At times he deeply regretted his lack of self-control. A fisherman by trade, Simon Peter worked long hours alongside his brother Andrew sailing across the Sea of Galilee. Sometimes they worked through the night hoping to haul in nets full of tilapia or carp. Outgoing and passionate in his beliefs, Simon Peter was also outspoken and impulsive.
One day Simon’s brother, Andrew, took him to meet Jesus. Looking intently at Simon, Jesus said, “Your name is Simon, son of John, but you will be called Peter (which means ‘rock’).” (John 1:35-42) Jesus certainly knew of Simon’s impulsiveness and tendency for emotional outbursts.
But when Jesus gazed into this man’s soul, He saw who Simon Peter could become.
Simon Peter joined Jesus’ band of followers, eventually becoming one of His inner circle of disciples. Jesus’ parables to explain the Kingdom of God resonated with Simon Peter’s heart. Here was the Savior and Messiah promised long ago through the Old Testament prophets! Reflecting the legacy of those revered prophets, Jesus encouraged God’s people to repent and to begin to obey God’s ways of mercy and love. He prayed for His disciples to be sanctified and to live a holy life.
Jesus’ teaching was clear: Simon Peter wouldn’t be able to stay who he was. He would need to change. And that certainly wouldn’t be easy!
Once during a wind storm at sea, Simon Peter courageously stepped out of a boat to walk on the water towards Jesus. But the next moment, he cried out in terror for Jesus to rescue him as he began to sink beneath the waves. Another time Simon Peter confessed that Jesus was indeed the Messiah, the Son of the Living God. He boasted he would never desert Jesus, even under the threat of violence. Yet soon after, Simon Peter denied he even knew Jesus, not once, but three times in a matter of hours. How could such an inconsistent person become a “rock” in the foundation of Jesus’ early church? Little by little, though, Simon Peter began to change.
In a letter Peter later wrote to encourage other Christians, he shared insight for a transformation of character. In 2 Peter 1:3-8 he wrote,
By his divine power, God has given us everything we need for living a godly life. … In view of all this, make every effort to respond to God’s promises.

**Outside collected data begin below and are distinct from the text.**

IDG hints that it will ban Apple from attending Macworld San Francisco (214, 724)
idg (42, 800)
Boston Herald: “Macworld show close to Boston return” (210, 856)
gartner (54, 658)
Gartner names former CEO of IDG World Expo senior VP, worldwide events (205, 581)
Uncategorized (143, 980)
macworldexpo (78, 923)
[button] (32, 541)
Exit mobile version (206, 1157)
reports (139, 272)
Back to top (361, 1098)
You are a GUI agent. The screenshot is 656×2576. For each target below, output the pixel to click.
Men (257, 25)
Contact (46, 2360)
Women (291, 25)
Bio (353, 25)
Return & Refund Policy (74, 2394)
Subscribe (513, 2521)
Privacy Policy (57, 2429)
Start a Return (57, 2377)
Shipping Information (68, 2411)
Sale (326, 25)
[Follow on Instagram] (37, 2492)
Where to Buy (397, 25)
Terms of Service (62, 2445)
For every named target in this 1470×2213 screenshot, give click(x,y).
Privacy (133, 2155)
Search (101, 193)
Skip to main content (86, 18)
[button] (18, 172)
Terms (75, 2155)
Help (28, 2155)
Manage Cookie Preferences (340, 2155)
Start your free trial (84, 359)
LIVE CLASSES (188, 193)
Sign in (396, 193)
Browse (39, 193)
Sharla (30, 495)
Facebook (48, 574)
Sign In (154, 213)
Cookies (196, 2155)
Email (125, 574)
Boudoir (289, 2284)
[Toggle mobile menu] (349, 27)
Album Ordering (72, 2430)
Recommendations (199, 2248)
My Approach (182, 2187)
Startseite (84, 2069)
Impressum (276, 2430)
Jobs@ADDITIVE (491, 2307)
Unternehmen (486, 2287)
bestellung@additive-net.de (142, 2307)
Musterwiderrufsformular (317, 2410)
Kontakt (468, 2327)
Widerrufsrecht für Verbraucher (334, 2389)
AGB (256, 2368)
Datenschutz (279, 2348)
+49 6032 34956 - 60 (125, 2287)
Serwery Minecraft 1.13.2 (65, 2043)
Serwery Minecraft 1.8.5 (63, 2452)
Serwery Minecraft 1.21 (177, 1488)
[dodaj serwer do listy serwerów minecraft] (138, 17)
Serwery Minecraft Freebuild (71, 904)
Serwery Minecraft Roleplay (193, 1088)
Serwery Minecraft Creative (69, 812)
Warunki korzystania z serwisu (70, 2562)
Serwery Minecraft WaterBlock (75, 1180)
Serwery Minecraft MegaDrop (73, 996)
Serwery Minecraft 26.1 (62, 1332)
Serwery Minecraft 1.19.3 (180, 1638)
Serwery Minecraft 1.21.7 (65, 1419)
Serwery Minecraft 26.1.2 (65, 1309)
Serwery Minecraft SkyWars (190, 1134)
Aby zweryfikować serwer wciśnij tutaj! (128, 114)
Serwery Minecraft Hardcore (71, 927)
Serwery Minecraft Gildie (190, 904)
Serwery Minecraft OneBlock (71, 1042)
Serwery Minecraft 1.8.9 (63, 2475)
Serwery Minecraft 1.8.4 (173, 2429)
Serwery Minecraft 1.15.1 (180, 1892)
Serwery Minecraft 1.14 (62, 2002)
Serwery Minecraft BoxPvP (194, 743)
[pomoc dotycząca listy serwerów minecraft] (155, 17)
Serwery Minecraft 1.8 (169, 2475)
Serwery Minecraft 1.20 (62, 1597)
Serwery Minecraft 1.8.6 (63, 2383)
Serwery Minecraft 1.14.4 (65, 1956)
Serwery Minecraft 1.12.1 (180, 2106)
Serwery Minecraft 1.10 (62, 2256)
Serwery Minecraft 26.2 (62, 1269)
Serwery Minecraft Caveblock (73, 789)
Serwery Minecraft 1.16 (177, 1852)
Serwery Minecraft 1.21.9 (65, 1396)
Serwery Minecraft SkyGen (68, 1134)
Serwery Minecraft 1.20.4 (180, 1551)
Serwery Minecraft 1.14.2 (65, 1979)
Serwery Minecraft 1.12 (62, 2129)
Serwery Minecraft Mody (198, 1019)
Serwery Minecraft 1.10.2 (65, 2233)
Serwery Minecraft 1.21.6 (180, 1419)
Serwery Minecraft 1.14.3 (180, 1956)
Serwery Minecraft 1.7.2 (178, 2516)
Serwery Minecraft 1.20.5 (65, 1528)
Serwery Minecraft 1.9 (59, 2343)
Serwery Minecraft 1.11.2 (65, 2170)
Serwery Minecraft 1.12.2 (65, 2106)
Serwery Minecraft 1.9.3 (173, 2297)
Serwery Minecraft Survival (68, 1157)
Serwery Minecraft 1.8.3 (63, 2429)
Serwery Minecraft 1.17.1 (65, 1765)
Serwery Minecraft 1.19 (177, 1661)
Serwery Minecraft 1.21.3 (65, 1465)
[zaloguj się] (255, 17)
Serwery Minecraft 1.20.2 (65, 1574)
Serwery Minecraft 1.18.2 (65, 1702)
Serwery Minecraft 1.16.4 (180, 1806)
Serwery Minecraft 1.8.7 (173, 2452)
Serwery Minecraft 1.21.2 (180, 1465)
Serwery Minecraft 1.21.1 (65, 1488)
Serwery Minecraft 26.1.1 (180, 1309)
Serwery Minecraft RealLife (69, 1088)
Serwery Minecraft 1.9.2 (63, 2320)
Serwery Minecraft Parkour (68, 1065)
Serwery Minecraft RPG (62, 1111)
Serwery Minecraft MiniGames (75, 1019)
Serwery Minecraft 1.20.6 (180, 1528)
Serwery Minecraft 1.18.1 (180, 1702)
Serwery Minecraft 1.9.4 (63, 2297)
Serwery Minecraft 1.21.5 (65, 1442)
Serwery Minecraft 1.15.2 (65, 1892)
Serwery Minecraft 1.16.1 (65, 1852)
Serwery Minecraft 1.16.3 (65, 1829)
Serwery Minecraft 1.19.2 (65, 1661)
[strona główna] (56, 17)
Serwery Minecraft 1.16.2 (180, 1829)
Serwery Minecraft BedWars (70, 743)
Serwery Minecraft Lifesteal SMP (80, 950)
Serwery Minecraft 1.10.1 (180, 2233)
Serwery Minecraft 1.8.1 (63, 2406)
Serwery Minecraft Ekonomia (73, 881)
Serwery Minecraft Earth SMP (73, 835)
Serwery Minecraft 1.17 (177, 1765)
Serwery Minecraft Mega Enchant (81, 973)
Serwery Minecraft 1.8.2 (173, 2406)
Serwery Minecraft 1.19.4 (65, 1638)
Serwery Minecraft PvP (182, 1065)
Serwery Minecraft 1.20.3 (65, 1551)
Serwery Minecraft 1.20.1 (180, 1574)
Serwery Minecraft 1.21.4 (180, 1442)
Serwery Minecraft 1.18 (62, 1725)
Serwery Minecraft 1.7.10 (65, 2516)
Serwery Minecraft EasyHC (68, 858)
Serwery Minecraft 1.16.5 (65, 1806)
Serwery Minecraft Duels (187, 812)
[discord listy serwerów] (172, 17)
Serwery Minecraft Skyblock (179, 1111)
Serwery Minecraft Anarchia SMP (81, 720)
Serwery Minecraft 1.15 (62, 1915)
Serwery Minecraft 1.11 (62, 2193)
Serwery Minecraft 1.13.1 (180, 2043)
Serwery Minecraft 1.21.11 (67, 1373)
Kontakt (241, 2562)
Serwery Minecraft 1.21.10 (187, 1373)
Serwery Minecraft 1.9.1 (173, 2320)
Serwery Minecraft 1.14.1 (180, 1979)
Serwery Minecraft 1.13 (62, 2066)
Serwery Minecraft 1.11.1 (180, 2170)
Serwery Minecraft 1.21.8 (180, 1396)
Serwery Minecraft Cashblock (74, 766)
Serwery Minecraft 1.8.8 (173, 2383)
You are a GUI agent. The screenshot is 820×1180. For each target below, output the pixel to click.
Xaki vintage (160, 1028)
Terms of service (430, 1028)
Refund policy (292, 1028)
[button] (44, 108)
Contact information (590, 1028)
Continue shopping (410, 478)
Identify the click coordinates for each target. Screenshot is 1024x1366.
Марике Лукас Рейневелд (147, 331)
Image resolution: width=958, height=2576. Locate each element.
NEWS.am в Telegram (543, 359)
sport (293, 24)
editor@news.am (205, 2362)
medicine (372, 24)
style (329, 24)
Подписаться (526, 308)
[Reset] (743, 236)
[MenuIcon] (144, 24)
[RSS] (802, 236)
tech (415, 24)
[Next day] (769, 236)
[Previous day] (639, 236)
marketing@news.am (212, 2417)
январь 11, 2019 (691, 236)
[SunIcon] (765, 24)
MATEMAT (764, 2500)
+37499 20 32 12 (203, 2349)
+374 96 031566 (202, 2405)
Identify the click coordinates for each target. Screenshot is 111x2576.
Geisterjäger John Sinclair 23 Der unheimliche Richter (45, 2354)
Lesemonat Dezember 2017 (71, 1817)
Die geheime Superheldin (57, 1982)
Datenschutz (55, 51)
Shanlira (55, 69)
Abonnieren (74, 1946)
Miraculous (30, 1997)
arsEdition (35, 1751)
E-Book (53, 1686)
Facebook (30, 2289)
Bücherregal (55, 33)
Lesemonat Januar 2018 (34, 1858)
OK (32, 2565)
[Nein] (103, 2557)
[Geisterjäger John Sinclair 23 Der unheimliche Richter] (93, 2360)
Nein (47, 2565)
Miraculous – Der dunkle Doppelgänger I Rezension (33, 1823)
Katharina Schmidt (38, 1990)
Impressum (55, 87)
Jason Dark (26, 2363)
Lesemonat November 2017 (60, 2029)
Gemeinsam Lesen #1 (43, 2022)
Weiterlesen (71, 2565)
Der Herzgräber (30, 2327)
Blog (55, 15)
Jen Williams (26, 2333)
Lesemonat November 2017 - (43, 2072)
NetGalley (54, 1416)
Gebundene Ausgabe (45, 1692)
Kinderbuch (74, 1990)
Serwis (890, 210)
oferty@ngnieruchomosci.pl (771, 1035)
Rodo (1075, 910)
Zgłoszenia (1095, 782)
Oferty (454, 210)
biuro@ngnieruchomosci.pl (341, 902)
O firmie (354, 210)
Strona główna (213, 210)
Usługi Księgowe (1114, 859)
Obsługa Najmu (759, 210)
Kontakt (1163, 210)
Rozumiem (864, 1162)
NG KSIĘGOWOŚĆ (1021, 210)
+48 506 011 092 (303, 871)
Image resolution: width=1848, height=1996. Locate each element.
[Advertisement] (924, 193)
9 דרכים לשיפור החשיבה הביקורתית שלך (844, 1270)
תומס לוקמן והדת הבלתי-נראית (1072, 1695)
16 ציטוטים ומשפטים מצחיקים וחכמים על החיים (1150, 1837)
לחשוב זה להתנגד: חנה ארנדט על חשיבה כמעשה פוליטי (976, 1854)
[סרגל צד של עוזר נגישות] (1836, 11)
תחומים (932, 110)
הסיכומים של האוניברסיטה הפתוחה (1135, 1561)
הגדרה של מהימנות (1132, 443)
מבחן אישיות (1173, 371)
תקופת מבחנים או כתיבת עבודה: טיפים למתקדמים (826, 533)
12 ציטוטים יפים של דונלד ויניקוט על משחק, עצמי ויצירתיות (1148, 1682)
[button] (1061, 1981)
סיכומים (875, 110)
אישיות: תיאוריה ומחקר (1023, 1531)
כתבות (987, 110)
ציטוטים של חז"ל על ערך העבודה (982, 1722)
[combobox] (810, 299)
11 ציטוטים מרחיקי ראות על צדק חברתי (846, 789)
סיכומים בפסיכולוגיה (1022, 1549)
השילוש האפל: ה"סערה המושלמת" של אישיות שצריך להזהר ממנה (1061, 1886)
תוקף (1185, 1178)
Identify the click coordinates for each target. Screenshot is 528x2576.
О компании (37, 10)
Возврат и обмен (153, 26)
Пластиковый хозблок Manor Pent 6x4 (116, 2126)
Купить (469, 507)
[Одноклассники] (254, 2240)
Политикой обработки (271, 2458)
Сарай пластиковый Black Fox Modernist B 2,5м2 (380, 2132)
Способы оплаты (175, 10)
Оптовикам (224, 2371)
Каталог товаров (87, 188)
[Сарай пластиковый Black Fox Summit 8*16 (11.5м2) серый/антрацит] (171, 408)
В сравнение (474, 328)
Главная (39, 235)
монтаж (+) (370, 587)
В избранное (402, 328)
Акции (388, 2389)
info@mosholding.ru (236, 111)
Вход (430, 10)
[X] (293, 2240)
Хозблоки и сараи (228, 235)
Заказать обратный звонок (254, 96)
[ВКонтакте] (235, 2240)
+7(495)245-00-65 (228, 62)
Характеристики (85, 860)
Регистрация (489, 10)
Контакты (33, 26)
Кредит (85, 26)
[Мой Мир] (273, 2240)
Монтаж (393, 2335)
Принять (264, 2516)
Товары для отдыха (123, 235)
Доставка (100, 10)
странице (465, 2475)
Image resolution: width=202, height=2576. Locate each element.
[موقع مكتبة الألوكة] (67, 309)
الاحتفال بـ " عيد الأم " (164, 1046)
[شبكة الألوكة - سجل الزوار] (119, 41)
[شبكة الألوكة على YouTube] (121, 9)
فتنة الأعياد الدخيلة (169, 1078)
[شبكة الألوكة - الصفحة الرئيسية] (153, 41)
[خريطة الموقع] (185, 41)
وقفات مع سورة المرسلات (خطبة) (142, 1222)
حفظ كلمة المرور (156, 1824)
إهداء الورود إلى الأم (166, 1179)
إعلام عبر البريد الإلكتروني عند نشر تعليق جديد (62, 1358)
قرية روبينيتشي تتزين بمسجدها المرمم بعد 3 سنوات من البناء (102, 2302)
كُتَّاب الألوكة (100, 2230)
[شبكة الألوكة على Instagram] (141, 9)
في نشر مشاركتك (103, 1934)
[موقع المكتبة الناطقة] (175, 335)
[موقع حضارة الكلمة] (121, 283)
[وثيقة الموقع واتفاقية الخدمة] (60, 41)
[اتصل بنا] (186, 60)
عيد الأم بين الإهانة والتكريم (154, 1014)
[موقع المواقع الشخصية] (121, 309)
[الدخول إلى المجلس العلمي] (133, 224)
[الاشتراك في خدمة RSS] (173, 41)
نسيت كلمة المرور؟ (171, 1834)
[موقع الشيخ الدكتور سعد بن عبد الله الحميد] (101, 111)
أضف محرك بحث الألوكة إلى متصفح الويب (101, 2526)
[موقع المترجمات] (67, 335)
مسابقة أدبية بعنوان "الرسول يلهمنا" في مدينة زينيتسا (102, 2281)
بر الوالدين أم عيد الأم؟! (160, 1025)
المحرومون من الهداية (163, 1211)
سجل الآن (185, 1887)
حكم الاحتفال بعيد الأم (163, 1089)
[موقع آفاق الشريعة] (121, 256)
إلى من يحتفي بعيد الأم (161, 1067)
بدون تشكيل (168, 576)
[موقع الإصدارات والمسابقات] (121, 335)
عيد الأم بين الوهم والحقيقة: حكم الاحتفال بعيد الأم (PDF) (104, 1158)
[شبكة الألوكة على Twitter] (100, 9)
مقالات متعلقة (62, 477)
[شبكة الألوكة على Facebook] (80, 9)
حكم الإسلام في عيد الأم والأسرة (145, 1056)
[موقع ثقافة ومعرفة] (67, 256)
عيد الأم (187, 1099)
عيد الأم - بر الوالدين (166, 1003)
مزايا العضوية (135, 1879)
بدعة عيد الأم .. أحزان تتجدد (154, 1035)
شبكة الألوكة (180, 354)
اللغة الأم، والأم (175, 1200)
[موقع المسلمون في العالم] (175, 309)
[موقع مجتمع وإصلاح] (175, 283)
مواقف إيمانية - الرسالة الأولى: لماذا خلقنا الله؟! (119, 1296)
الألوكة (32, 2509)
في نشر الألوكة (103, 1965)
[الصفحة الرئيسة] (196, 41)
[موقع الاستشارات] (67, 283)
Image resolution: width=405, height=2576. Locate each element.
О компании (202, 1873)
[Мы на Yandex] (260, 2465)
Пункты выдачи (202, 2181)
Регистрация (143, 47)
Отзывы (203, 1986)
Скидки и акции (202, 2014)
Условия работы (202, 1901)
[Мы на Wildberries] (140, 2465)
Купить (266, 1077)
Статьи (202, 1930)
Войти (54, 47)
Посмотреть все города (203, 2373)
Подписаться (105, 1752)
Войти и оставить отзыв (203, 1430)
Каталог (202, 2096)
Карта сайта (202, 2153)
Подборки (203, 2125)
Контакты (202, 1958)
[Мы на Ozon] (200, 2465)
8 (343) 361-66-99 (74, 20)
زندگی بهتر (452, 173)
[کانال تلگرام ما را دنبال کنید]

Supplement your faith with a generous provision of moral excellence, and moral excellence with knowledge, and knowledge with self-control, and self-control with patient endurance, and patient endurance with godliness, and godliness with brotherly affection, and brotherly affection with love for everyone. The more you grow like this, the more productive and useful you will be in your knowledge of our Lord Jesus Christ.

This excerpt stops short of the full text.